CALGARY -- The federal government announced Monday it will roll out a new multi-million dollar loan program aimed at providing financing access to large employers impacted by COVID-19.

Questions remain however as to which companies may take advantage of the minimum $60 million loans — including airlines which have lost billions in airfare revenue.

Calgary-based WestJet announced extended flight cancellations into early July as it continues to deal with record low passenger numbers, but said in a statement it will weigh its options.

“WestJet acknowledges the creation of the Large Employer Emergency Financing Facility (LEEFF) and we will review the program specifics to determine our next steps,” read the statement.

“In the meantime, we continue to do everything we can to mitigate the impacts on our operations and the critical investments we make that are essential to Canadian communities.”

Nearly three quarters of WestJet’s aircraft are grounded due to COVID-19 and some say the costs are piling up at an astronomical rate.

“The aviation sector has been waiting for this announcement for at least six weeks and there is no way any airline’s business plan could accommodate anything approaching that sort of circumstance,” said aviation analyst Rick Erickson.

“Without question the world’s airline industry is hemorrhaging right now with little revenue coming in and massive amounts of fixed costs," added Erickson. "You have billions of dollars worth of fleets, contacts with airports around the world and ongoing maintenance. We’re talking a very large sum of money.”

#####

Tasks to complete.
1. According to the news article about the federal loan program, what fraction of WestJet's aircraft are grounded?
2. List every step the news article about the federal loan program says WestJet is taking or plans to take.
3. Please continue the news article about the federal loan program from its final sentence.

Data section.

#####

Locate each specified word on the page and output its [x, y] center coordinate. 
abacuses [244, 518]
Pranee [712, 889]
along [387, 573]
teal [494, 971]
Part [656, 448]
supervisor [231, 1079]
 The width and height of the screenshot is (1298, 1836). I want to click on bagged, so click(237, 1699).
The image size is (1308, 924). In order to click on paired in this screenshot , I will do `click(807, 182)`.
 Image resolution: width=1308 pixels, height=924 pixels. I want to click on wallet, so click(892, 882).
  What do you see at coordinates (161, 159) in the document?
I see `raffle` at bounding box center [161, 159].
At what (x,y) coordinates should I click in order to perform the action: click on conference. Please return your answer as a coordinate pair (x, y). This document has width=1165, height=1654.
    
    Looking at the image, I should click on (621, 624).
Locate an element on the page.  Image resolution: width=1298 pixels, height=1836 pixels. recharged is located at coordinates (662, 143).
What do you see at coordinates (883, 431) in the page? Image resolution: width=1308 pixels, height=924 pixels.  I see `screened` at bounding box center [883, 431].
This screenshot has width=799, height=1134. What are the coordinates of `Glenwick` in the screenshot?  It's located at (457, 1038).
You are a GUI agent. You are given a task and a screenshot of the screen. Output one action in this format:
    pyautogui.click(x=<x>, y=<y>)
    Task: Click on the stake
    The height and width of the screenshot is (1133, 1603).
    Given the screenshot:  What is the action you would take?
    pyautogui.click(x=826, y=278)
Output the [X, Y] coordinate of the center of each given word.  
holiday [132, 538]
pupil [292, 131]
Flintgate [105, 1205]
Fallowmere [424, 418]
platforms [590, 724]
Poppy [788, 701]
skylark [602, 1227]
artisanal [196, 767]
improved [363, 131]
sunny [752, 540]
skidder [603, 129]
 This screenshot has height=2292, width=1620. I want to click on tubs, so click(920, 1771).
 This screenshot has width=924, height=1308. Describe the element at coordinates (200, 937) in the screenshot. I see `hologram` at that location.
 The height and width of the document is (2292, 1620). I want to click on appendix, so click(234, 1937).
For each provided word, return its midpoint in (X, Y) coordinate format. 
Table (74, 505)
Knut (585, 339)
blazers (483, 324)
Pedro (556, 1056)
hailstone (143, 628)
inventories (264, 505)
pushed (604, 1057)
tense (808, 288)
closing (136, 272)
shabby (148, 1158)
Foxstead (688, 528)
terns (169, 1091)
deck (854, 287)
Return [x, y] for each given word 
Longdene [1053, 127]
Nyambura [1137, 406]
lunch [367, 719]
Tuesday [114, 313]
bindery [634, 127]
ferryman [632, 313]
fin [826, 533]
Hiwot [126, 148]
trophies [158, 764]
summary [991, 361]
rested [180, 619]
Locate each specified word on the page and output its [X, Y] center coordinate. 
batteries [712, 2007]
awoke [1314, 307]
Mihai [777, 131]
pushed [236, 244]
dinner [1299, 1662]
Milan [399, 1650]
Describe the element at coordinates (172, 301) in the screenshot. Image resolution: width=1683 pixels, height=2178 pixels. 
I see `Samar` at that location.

#####

Responses to the exercise.
1. Nearly three quarters.

2.
- Extending flight cancellations into early July
- Weighing its options
- Reviewing the specifics of the Large Employer Emergency Financing Facility (LEEFF) to determine its next steps
- Doing everything it can to mitigate the impacts on its operations and on its critical investments in Canadian communities

3.
Air Canada, which is roughly twice the size of WestJet has already announced it lost $1 billion in the first quarter of 2020.

Meanwhile, WestJet has laid off 11,000 out of its 14,000 employees. Thousands have been hired back through the federal wage top up, but some observers suggest more funding may be needed.

“I think this LEEFF benefit could help in the short term and more importantly it will keep employees working,” said Mount Royal University political analyst Duane Bratt.

“But because there’s two major airlines, I can see some specialized programs for both of them because you hear from WestJet that this may continue for years.”

The province of Alberta is optimistic that the funding will help large companies recover, but Finance Minister Travis Toews is still waiting for more details on when companies could receive such loans.

“Again there are a number of details to be worked out,” Toews said.

“We’ll be listening to industry and working with the federal government to ensure that this bridge financing is in fact accessible (and) timely because we know some businesses don’t have a lot of runway.”

'Normal' travel levels

A new survey from the Conference Board of Canada suggests that domestic air travel won’t return to a relative normal level until April of 2021.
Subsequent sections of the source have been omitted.